Logistics: Office Space | Therapist Practice in a Box

Logistics: Office Space

Let’s talk about some business building logistics. Before you get an office space, here are a few things to consider.

Are you going to be full time or part time, depending on how you answer that question it will help you decide what type of space you will need? How many and the hours you plan to be there? Don’t automatically assume you need an entire office for all seven days of the week. Maybe you will only need it only a few days a week. In your community there are other established clinicians who may have a spare or unused room in their office, they might be willing to rent to you.  I have also known therapists that have rented from a doctor’s offices, churches or preschools because there was extra room.

Other therapists have rented a single room and share the outer reception area to keep costs down. When we started, we had the intent of working full time and we decided to lease an office with a reception and two treatments rooms. At first, we rented one room so our office would be in use most days and times. Later when we moved into a bigger office, we rent two rooms until we expanded past our physical space. The two therapists we rented to eventually left and went out on their own with our blessing. We now have great colleagues whom we still refer to each other because of the relationship we built when we shared our office.

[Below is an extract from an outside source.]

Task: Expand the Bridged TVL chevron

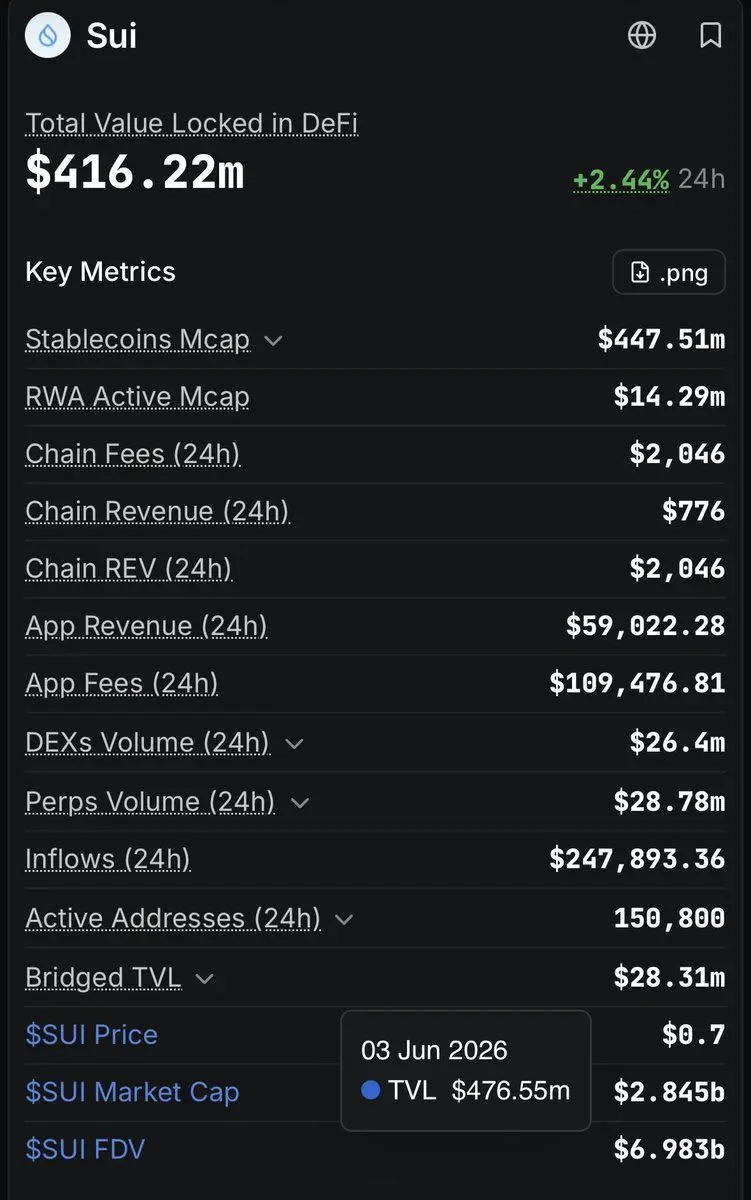Action: (x=204, y=978)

If you are looking for your own office here are a few other considerations to look for, is the office on a bus line, we have a few clients that do not drive and that becomes important to them. Is the office ADA accessible? Another consideration if you are taking insurance that is an absolute must for many insurance companies.  Who controls the heating and air conditioning? Some buildings have individual controls in each office suite others have shared controls. These types of buildings tend not to work due for therapists as most of us do not work completely traditional 8-5 hours. Take a look at the parking lot. Is there enough parking for clients and staff for the building? If you expand the business will your staff have enough spaces especially if all the rooms are also filled with clients?

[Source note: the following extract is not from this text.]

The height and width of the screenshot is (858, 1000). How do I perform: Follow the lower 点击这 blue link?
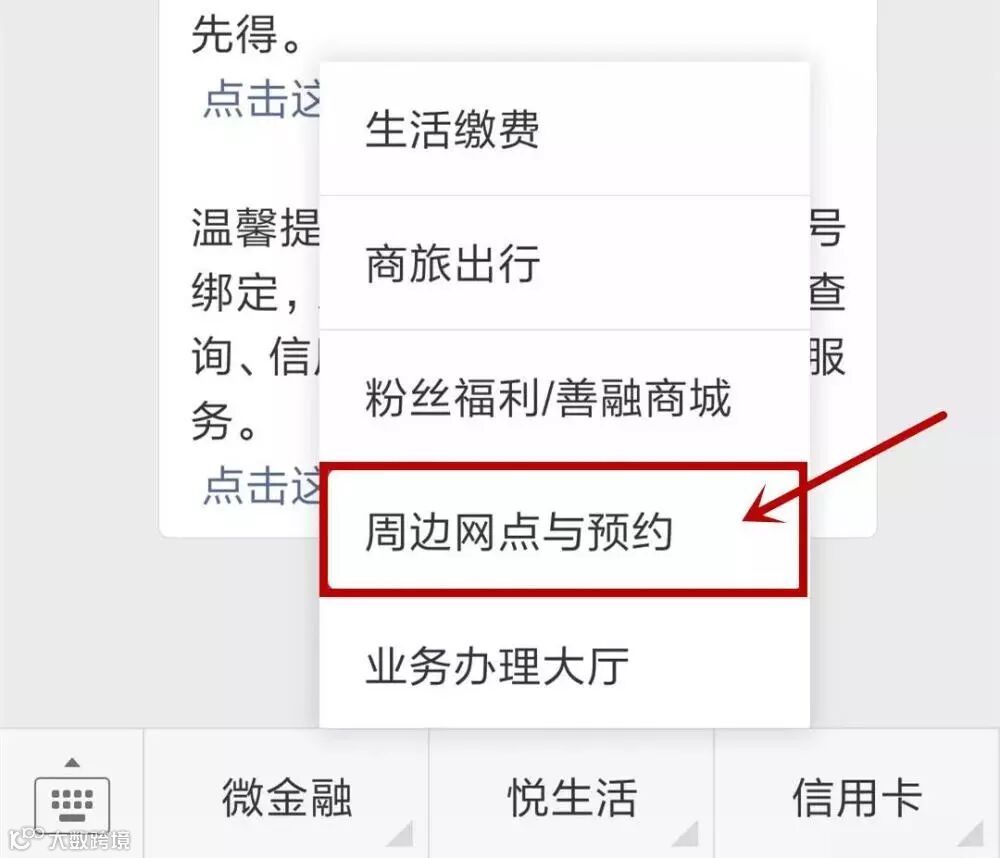(x=261, y=485)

How sound proof is sound proof? We say a few buildings that were supposed to have great sound proofing only to find out that they did not. Now unless you are building from starch there will be some noise that you will need to address. Can you paint the offices, do you have a particular color that goes with your branding? Do you pay for this or does the landlord?

How long of a least do you want? A year, three, five or ten years or some combination? How much will the rent go up each year? How else is in the surrounding offices? In my building we have 3 other therapists’ groups. I know some therapist wouldn’t want to move into a building with other therapists. I look at it as built in referral resources. Plus, often we have different specialties.  Others feel that is too much competition. But because you will most likely be in the building a few years and we typically do not have control of who moves in or out. View them as helpful and extend a professional courtesy.

Other factors to consider include does your suite have an enteral restroom? External one? How safe is the parking at night?  Is the parking lot lit well, we also checked the crime reports for the area? Were the police called more to this area than others in the city. We also called our general liability insurance company to ensure they too classified the area as safe. Do you have enough rooms or can you reconfigure the space and who pays for that? Is internet part of the building? How well does the internet work in the area. We were considering once a building that was in an internet slow or spotty zone. Because we use electronic medical records being in a slow or spotty area just would not work for us.

Your practice might have other considerations as well. Make a list to keep yourself on tract. Looking at offices can be exciting and sometimes we cane get attached to a place even before we move in. Try to keep your emotions in check and keep that business sensibility about you. Things that you can and can’t live with. There will be an office that fits your needs. Do not compromise too much you will be in this office quite a few years.